The logjam in the political debate on how to finance our welfare state, and particularly the NHS, is described clearly by Rafael Behr (At the heart of the NHS cash boost lies a dishonesty: tax, 8 January).
The way to break this logjam and reach a satisfactory funding settlement for the welfare state is to initiate a regular “strategic welfare review”, based on the long-established strategic defence review. This is the central argument that Andrew Forsey and I advance in Not for Patching, recently published by Haus Curiosities.
The task of projecting our country’s needs, the changes in the machinery of government required to meet those needs, the costs of seeing them through and how those costs will be covered is a mammoth one. But the Office for Budget Responsibility is ideally placed to produce the necessary data on a regular basis for health, social care and social security.
Equally necessary is political courage from the prime minister to seek that longer-term settlement with the electorate on what outcomes our country desires from the welfare state and how their pursuit is to be financed.
A strategic welfare review should be tasked with looking at the potential role of a reformed national insurance base – applied to all citizens – in financing a combined health and social care service.
Frank Field MP
Independent, Birkenhead
• Rafael Behr omits an explicit reference to Theresa May’s statement that the NHS plan is possible because the UK would no longer send “vast annual sums” to the EU. This is a classic magician’s trick: look, she said, here is the money we are saving by leaving the EU. But if you look again, that money has gone: since the Brexit vote our GDP growth has slipped from the top of the G7 group to the bottom, and all the government financial assessments indicate that we will be worse off with any type of Brexit.

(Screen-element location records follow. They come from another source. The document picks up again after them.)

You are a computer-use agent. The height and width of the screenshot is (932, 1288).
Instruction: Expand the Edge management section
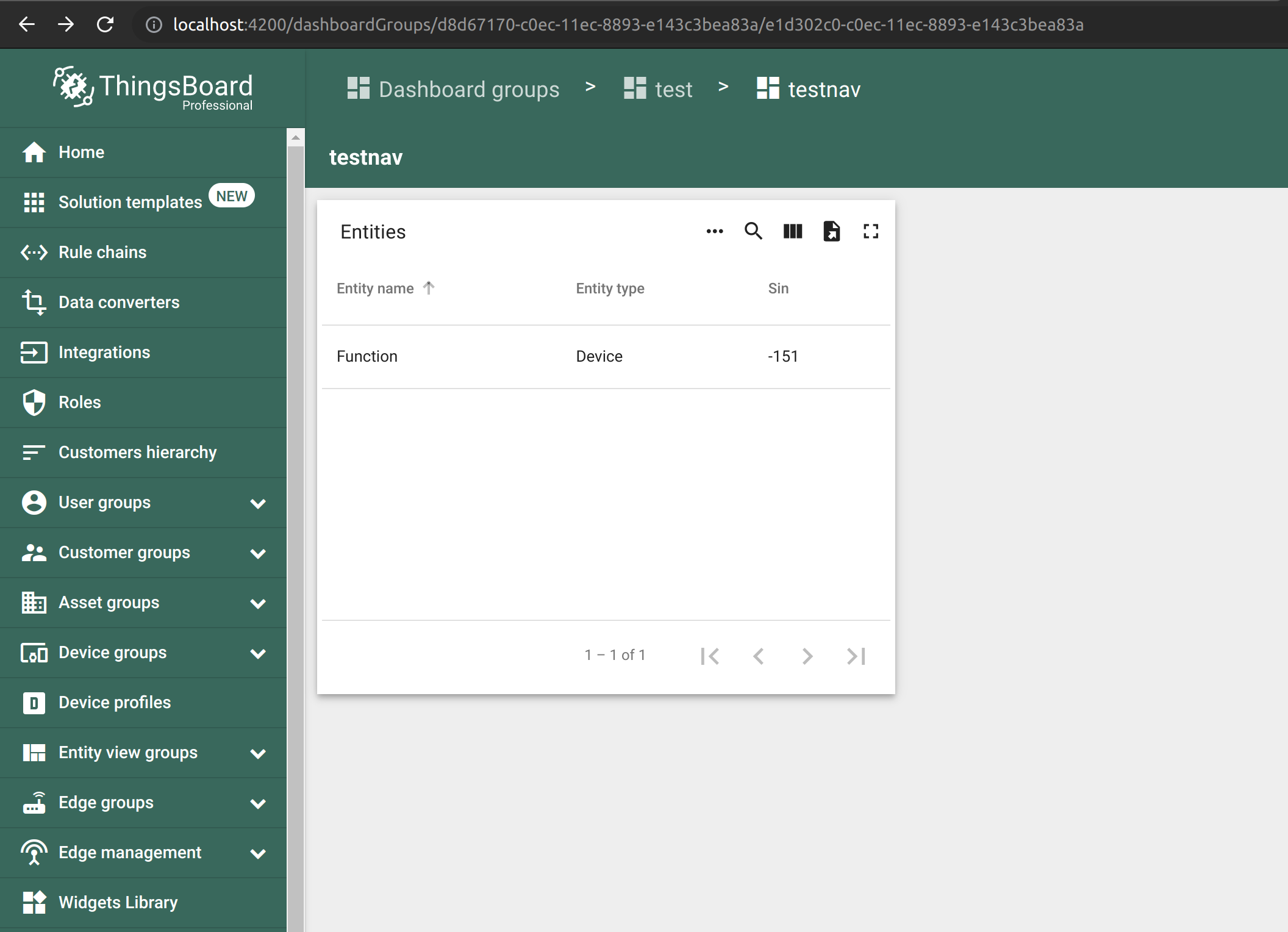pos(258,853)
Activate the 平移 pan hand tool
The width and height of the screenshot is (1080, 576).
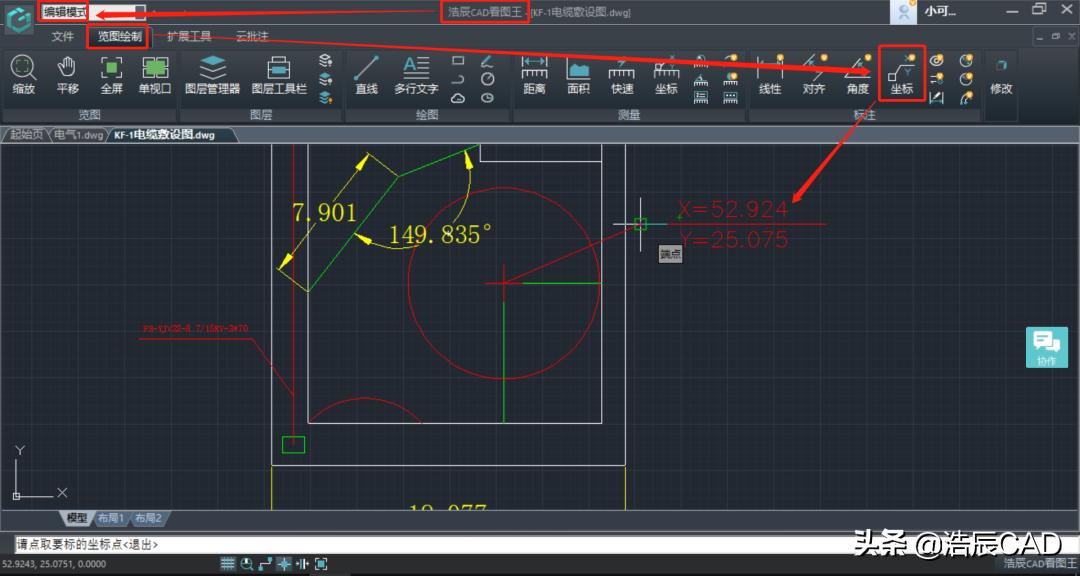67,75
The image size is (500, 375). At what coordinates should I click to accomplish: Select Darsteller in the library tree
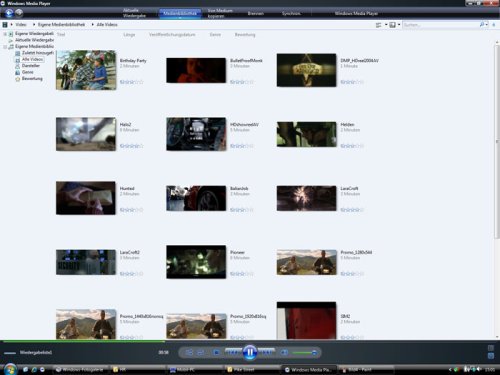pyautogui.click(x=31, y=66)
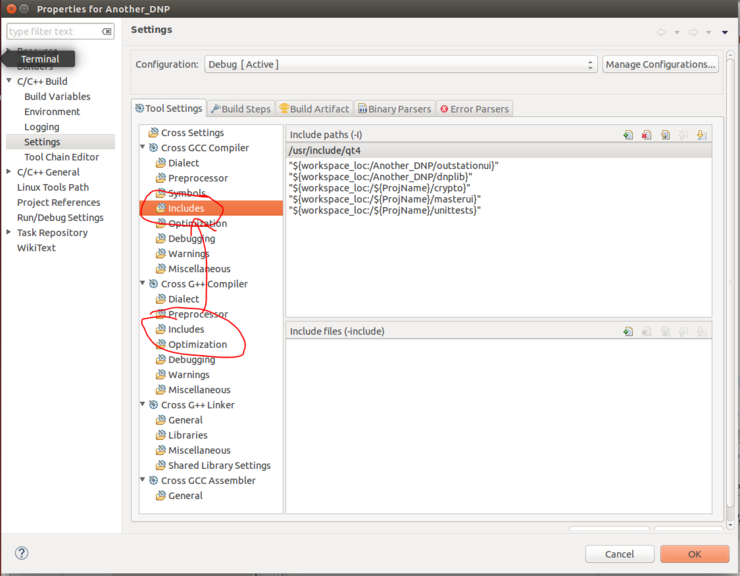Screen dimensions: 740x576
Task: Open the Configuration dropdown showing Debug [Active]
Action: click(x=400, y=65)
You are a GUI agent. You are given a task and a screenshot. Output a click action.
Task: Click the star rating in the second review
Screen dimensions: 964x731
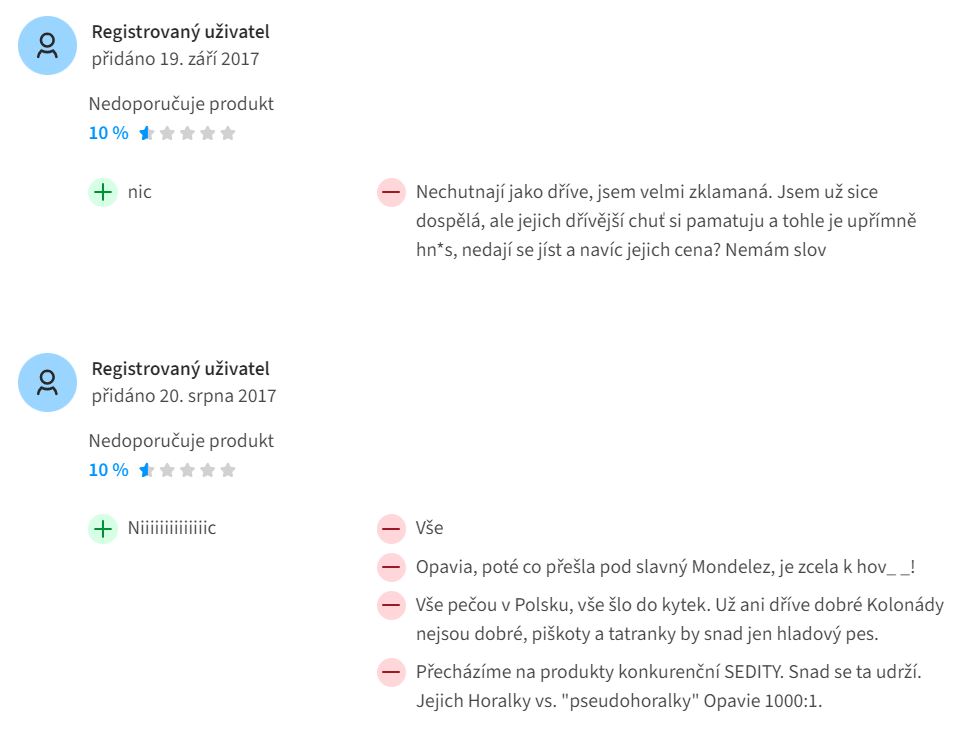click(x=187, y=470)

And if you want to look at medical opinion on the impact of Brexit on the NHS, read the 17 November issue of the British Medical Journal: the editorial and some articles argue that leaving the EU would have a seriously negative impact. There is a fundamental problem with magic tricks: they are just illusions.
Giuseppe Bignardi
Durham
• The new money, £20bn, coming to the NHS in the next five years is welcome. Indeed, based on World Bank data as a percentage of GDP coming to health, 9.6% is the largest ever, topping the 9.4% of 2010. But this hides the fact that the percentage of GDP going to health fell in 2011 and 2013.
Moreover, the money has to go to 140 English health trusts, so it is questionable whether it meets the need. The only way to judge NHS funding is to compare it with other western countries: for example, Germany spends 11.5% of GDP, France 11.7% and the US 16.8%.
Over the past 30 years, the UK has been at the bottom of the league table, averaging 7.6%, compared with France and Germany at 9.6%, and the US at 12.3%. But in terms of reducing adult mortality rates, we do better than most, including the US, indicating that the NHS achieves more with a proportionately smaller but feasible budget.
Prof Colin Pritchard
Bournemouth University
• A repeal of the 2012 Health and Social Care Act is long overdue, but it is not necessary to repeal key sections of it in order to end “automatic tendering” (Time to curb privatisation of care, NHS chiefs tell PM, 8 January). The act only empowers the government to require tendering and the requirement is imposed under secondary legislation – the National Health Service (Procurement, Patient Choice and Competition) (No 2) Regulations 2013. These can be revoked with the stroke of a ministerial pen.
Getting rid of these and abandoning the intended long-term “integrated care provider” contracts would start to give some credibility to claims that privatisation of the NHS in England is ending.